**SUPPLIED DATA**
=== Section Start ===
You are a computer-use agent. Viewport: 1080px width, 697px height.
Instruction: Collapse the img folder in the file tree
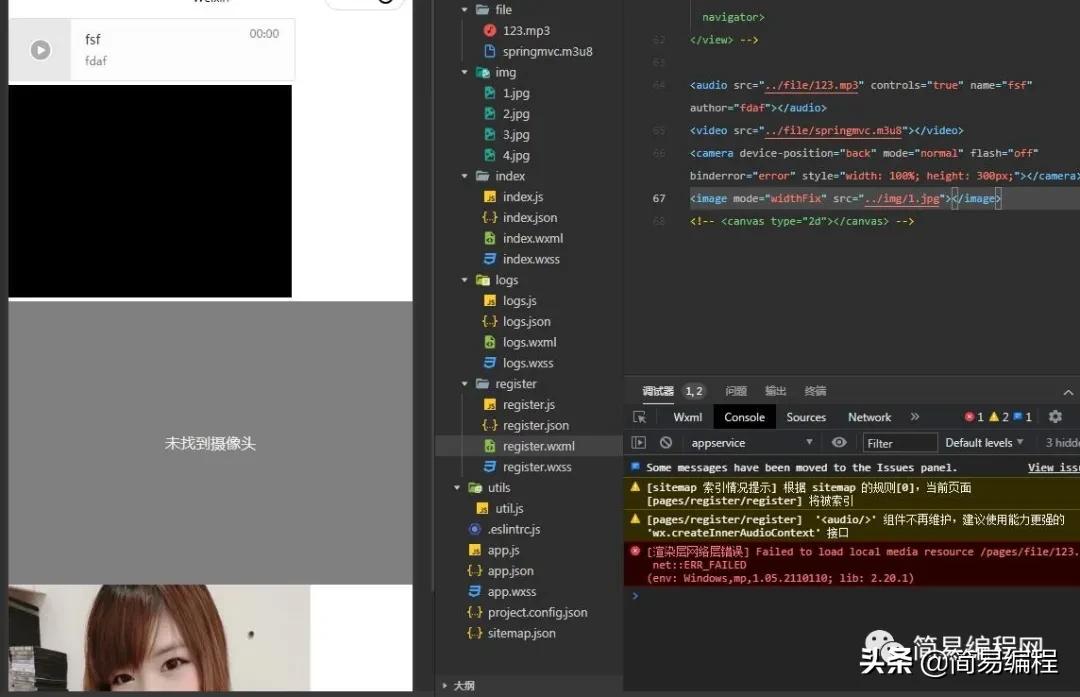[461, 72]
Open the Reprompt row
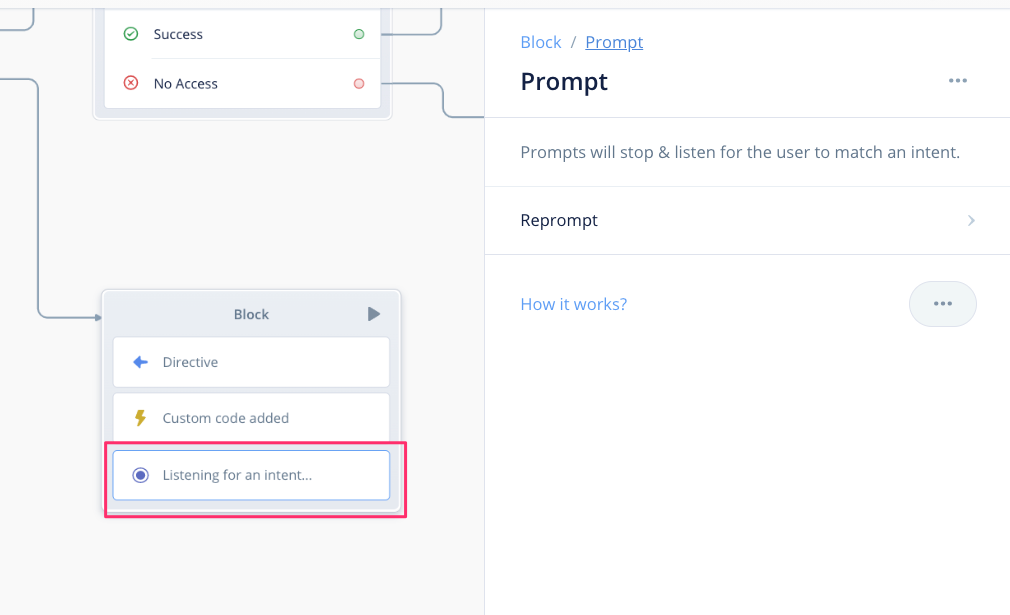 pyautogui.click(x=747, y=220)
=== Section End ===
=== Section Start ===
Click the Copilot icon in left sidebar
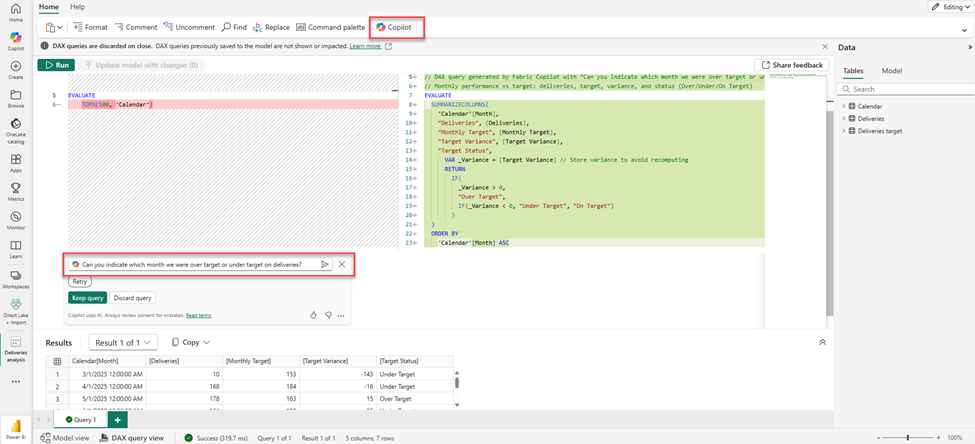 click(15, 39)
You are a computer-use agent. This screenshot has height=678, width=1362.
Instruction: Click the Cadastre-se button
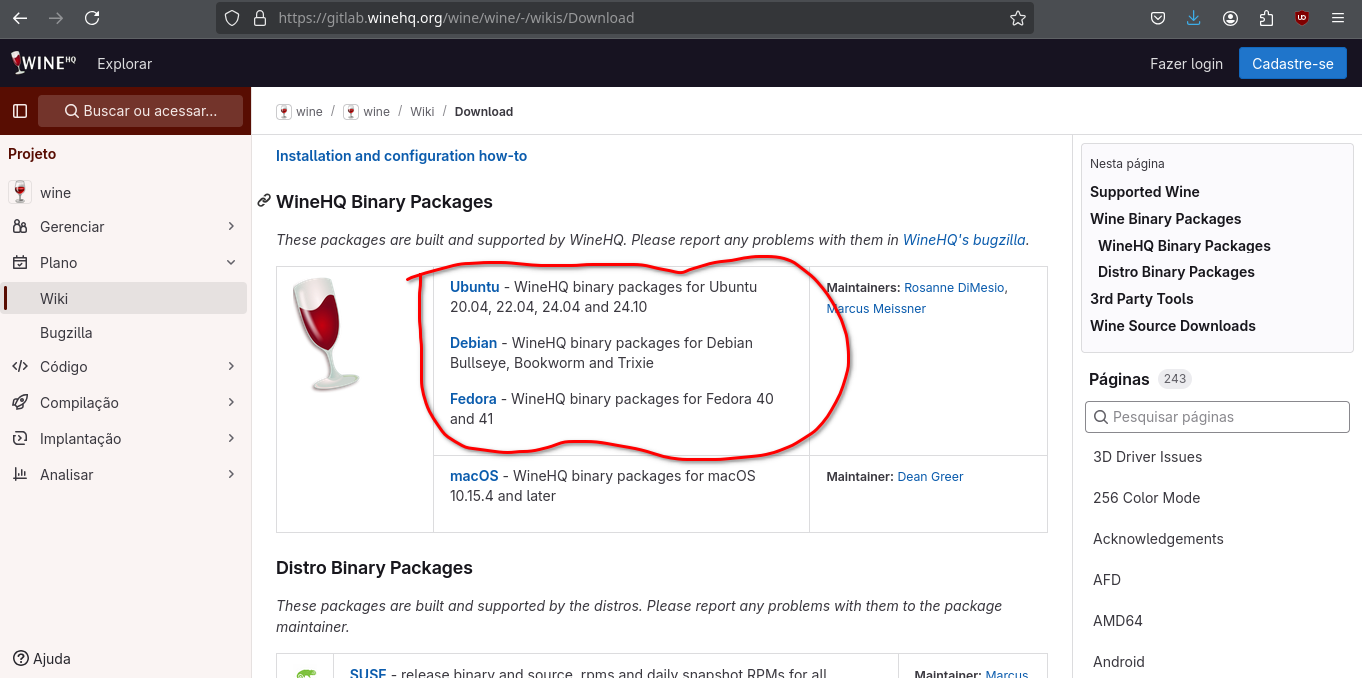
=== Section End ===
**TASK**
Search the entries for the word "width". Copy each line where it appears.

**EXERCISE RESPONSE**
You are a computer-use agent. Viewport: 1080px width, 697px height.
You are a computer-use agent. This screenshot has height=678, width=1362.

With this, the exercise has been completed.